Ahora te confieso, Vincent, lo que hace tiempo debí decirte: mi absurdo marido te odia tanto como yo aborrezco a Gauguin, porque repudia que yo viva para tu ilustre inmensidad. Por causa de los celos, ha comenzado a incendiar las estampas de tus óleos, de tus cartas, de tu memoria, para que no quede ningún vestigio de añoranzas, ¡cuanto lo detesto, Vincent! Y agrego otras injurias para tu cabal conocimiento: el muy despreciable no acepta que te nombre, se opone a que viaje en procura de un instante de tus cuadros, me aísla en soledad y me llama loca y perversa, maniática e insensata.

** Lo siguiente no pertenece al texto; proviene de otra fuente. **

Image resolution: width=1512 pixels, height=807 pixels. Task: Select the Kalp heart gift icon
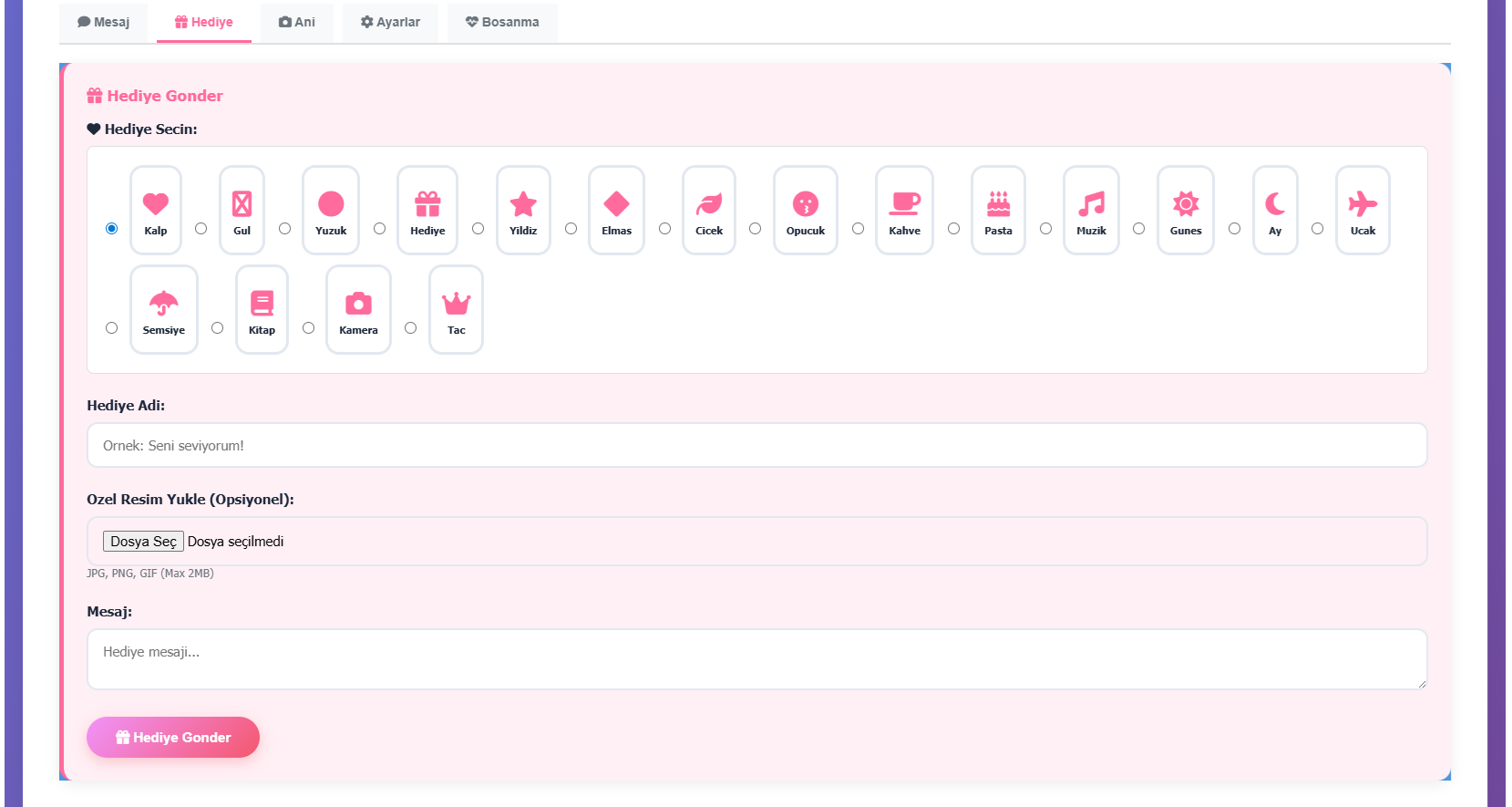point(156,204)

Gauguin y mi marido, mi marido y Gauguin, son residuos de igual veneno. Se parecen como si fueran idénticos engendros de una maligna turbulencia, salvo en el arte porque mi infeliz esposo no concluye ni los desatinos de su firma. Tienen el mismo vozarrón áspero, los mismos modales, el mismo porte irónico, y por ello existo en suplicios gemelos: es Gauguin quien ordena servirle, es mi marido el que te envidia, Gauguin bebe hasta caerse, mi esposo embriagado lo levanta, Gauguin  me aflige, el otro me amarga, y ambos darían la vida por internarme en un sanatorio de dementes.
Pero basta, queridísimo Vincent, ya lo he resuelto. Hoy, cuando él duerma, le cortaré la oreja derecha y te la enviaré sin girasoles al lugar de tu infinito.